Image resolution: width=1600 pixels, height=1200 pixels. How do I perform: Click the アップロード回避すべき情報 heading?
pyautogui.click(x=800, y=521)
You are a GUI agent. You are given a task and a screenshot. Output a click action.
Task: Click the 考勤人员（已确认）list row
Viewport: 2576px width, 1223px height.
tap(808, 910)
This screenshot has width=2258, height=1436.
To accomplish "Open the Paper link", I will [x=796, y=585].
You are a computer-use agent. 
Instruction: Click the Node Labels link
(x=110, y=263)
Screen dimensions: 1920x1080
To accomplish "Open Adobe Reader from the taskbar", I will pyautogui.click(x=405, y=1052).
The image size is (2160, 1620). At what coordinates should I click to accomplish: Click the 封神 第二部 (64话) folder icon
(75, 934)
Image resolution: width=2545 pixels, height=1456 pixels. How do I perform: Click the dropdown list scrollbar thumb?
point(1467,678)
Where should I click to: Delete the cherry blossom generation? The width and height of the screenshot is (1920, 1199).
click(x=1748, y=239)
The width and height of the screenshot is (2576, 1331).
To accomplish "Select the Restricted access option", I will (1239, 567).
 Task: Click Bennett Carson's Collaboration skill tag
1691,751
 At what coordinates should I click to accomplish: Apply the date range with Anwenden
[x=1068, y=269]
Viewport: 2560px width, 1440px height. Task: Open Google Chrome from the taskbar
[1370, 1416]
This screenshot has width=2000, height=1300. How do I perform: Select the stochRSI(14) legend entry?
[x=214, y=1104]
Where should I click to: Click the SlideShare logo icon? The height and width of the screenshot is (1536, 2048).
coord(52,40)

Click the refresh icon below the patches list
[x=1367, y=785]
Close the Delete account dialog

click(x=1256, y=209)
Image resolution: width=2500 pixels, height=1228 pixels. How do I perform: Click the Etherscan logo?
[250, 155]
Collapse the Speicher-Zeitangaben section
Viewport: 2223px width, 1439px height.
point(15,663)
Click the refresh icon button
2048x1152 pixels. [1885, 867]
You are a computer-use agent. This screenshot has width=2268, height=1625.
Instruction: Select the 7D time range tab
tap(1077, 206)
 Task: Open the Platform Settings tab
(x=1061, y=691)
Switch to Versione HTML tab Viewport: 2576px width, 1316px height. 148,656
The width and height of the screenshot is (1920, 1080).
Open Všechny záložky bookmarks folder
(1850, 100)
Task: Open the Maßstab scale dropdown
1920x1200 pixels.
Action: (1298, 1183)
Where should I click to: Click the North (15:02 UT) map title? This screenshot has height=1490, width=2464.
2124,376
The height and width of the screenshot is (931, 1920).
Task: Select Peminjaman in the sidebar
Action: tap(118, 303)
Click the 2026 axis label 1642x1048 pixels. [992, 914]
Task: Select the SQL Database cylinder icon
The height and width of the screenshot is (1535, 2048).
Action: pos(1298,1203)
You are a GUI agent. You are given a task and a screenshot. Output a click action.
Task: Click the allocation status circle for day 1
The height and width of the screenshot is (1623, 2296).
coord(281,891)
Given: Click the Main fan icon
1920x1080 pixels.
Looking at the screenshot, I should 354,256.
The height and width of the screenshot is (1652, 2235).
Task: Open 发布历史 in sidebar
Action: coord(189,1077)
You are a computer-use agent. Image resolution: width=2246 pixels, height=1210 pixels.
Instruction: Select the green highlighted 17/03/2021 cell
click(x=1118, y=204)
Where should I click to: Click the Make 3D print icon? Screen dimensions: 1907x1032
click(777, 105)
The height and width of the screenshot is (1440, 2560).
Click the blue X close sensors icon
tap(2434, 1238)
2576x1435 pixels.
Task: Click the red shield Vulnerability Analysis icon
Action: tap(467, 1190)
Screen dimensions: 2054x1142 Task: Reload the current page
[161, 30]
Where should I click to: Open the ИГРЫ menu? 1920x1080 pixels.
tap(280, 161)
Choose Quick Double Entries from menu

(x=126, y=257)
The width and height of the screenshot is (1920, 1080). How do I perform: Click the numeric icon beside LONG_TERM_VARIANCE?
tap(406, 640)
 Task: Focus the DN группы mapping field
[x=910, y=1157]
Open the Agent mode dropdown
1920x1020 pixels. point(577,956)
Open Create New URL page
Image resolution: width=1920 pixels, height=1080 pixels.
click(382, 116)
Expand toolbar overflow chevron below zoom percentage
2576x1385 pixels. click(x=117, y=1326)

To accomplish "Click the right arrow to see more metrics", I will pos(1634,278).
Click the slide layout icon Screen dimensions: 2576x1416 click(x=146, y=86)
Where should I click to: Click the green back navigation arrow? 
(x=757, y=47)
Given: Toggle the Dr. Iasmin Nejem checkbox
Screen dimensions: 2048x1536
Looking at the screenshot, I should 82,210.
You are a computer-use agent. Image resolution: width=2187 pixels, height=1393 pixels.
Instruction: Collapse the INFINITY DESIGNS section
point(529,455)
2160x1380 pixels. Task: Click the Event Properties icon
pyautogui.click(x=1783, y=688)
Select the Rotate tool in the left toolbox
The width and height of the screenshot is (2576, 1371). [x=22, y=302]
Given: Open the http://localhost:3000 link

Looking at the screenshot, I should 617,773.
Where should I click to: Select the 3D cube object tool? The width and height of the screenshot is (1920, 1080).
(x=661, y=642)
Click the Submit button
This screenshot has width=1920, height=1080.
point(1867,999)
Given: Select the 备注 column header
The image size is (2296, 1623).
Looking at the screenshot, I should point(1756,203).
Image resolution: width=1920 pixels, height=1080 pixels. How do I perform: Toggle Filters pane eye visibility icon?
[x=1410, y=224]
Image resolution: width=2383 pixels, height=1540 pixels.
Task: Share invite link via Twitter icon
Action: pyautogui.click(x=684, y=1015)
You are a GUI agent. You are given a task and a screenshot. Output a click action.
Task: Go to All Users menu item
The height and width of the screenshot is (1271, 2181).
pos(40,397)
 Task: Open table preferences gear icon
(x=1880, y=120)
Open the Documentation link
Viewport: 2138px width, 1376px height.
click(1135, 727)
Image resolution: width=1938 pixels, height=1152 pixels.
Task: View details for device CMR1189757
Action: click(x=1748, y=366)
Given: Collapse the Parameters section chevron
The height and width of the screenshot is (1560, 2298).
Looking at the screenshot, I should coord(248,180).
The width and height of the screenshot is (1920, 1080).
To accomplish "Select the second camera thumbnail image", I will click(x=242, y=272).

#### Exercise objective
Copy the records exactly, keeping every word in place.

#### Answer to this task
Image resolution: width=1600 pixels, height=1200 pixels. How do I perform: Click the アップロード回避すべき情報 heading?
pyautogui.click(x=800, y=521)
You are a GUI agent. You are given a task and a screenshot. Output a click action.
Task: Click the 考勤人员（已确认）list row
Viewport: 2576px width, 1223px height.
tap(808, 910)
This screenshot has width=2258, height=1436.
To accomplish "Open the Paper link", I will [x=796, y=585].
You are a computer-use agent. 
Instruction: Click the Node Labels link
(x=110, y=263)
Screen dimensions: 1920x1080
To accomplish "Open Adobe Reader from the taskbar", I will pyautogui.click(x=405, y=1052).
The image size is (2160, 1620). At what coordinates should I click to accomplish: Click the 封神 第二部 (64话) folder icon
(75, 934)
Image resolution: width=2545 pixels, height=1456 pixels. How do I perform: Click the dropdown list scrollbar thumb?
point(1467,678)
Where should I click to: Delete the cherry blossom generation? The width and height of the screenshot is (1920, 1199).
click(x=1748, y=239)
The width and height of the screenshot is (2576, 1331).
To accomplish "Select the Restricted access option", I will (1239, 567).
 Task: Click Bennett Carson's Collaboration skill tag
1691,751
 At what coordinates should I click to accomplish: Apply the date range with Anwenden
[x=1068, y=269]
Viewport: 2560px width, 1440px height. Task: Open Google Chrome from the taskbar
[1370, 1416]
This screenshot has width=2000, height=1300. How do I perform: Select the stochRSI(14) legend entry?
[x=214, y=1104]
Where should I click to: Click the SlideShare logo icon? The height and width of the screenshot is (1536, 2048).
coord(52,40)

Click the refresh icon below the patches list
[x=1367, y=785]
Close the Delete account dialog

click(x=1256, y=209)
Image resolution: width=2500 pixels, height=1228 pixels. How do I perform: Click the Etherscan logo?
[250, 155]
Collapse the Speicher-Zeitangaben section
Viewport: 2223px width, 1439px height.
point(15,663)
Click the refresh icon button
2048x1152 pixels. [1885, 867]
You are a computer-use agent. This screenshot has width=2268, height=1625.
Instruction: Select the 7D time range tab
tap(1077, 206)
 Task: Open the Platform Settings tab
(x=1061, y=691)
Switch to Versione HTML tab Viewport: 2576px width, 1316px height. 148,656
The width and height of the screenshot is (1920, 1080).
Open Všechny záložky bookmarks folder
(1850, 100)
Task: Open the Maßstab scale dropdown
1920x1200 pixels.
Action: (1298, 1183)
Where should I click to: Click the North (15:02 UT) map title? This screenshot has height=1490, width=2464.
2124,376
The height and width of the screenshot is (931, 1920).
Task: Select Peminjaman in the sidebar
Action: tap(118, 303)
Click the 2026 axis label 1642x1048 pixels. [992, 914]
Task: Select the SQL Database cylinder icon
The height and width of the screenshot is (1535, 2048).
Action: pos(1298,1203)
You are a GUI agent. You are given a task and a screenshot. Output a click action.
Task: Click the allocation status circle for day 1
The height and width of the screenshot is (1623, 2296).
coord(281,891)
Given: Click the Main fan icon
1920x1080 pixels.
Looking at the screenshot, I should 354,256.
The height and width of the screenshot is (1652, 2235).
Task: Open 发布历史 in sidebar
Action: coord(189,1077)
You are a computer-use agent. Image resolution: width=2246 pixels, height=1210 pixels.
Instruction: Select the green highlighted 17/03/2021 cell
click(x=1118, y=204)
Where should I click to: Click the Make 3D print icon? Screen dimensions: 1907x1032
click(777, 105)
The height and width of the screenshot is (1440, 2560).
Click the blue X close sensors icon
tap(2434, 1238)
2576x1435 pixels.
Task: Click the red shield Vulnerability Analysis icon
Action: tap(467, 1190)
Screen dimensions: 2054x1142 Task: Reload the current page
[161, 30]
Where should I click to: Open the ИГРЫ menu? 1920x1080 pixels.
tap(280, 161)
Choose Quick Double Entries from menu

(x=126, y=257)
The width and height of the screenshot is (1920, 1080). How do I perform: Click the numeric icon beside LONG_TERM_VARIANCE?
tap(406, 640)
 Task: Focus the DN группы mapping field
[x=910, y=1157]
Open the Agent mode dropdown
1920x1020 pixels. point(577,956)
Open Create New URL page
Image resolution: width=1920 pixels, height=1080 pixels.
click(382, 116)
Expand toolbar overflow chevron below zoom percentage
2576x1385 pixels. click(x=117, y=1326)

To accomplish "Click the right arrow to see more metrics", I will pos(1634,278).
Click the slide layout icon Screen dimensions: 2576x1416 click(x=146, y=86)
Where should I click to: Click the green back navigation arrow? 
(x=757, y=47)
Given: Toggle the Dr. Iasmin Nejem checkbox
Screen dimensions: 2048x1536
Looking at the screenshot, I should 82,210.
You are a computer-use agent. Image resolution: width=2187 pixels, height=1393 pixels.
Instruction: Collapse the INFINITY DESIGNS section
point(529,455)
2160x1380 pixels. Task: Click the Event Properties icon
pyautogui.click(x=1783, y=688)
Select the Rotate tool in the left toolbox
The width and height of the screenshot is (2576, 1371). [x=22, y=302]
Given: Open the http://localhost:3000 link

Looking at the screenshot, I should 617,773.
Where should I click to: Select the 3D cube object tool? The width and height of the screenshot is (1920, 1080).
(x=661, y=642)
Click the Submit button
This screenshot has width=1920, height=1080.
point(1867,999)
Given: Select the 备注 column header
The image size is (2296, 1623).
Looking at the screenshot, I should point(1756,203).
Image resolution: width=1920 pixels, height=1080 pixels. How do I perform: Toggle Filters pane eye visibility icon?
[x=1410, y=224]
Image resolution: width=2383 pixels, height=1540 pixels.
Task: Share invite link via Twitter icon
Action: pyautogui.click(x=684, y=1015)
You are a GUI agent. You are given a task and a screenshot. Output a click action.
Task: Go to All Users menu item
The height and width of the screenshot is (1271, 2181).
pos(40,397)
 Task: Open table preferences gear icon
(x=1880, y=120)
Open the Documentation link
Viewport: 2138px width, 1376px height.
click(1135, 727)
Image resolution: width=1938 pixels, height=1152 pixels.
Task: View details for device CMR1189757
Action: click(x=1748, y=366)
Given: Collapse the Parameters section chevron
The height and width of the screenshot is (1560, 2298).
Looking at the screenshot, I should coord(248,180).
The width and height of the screenshot is (1920, 1080).
To accomplish "Select the second camera thumbnail image", I will click(x=242, y=272).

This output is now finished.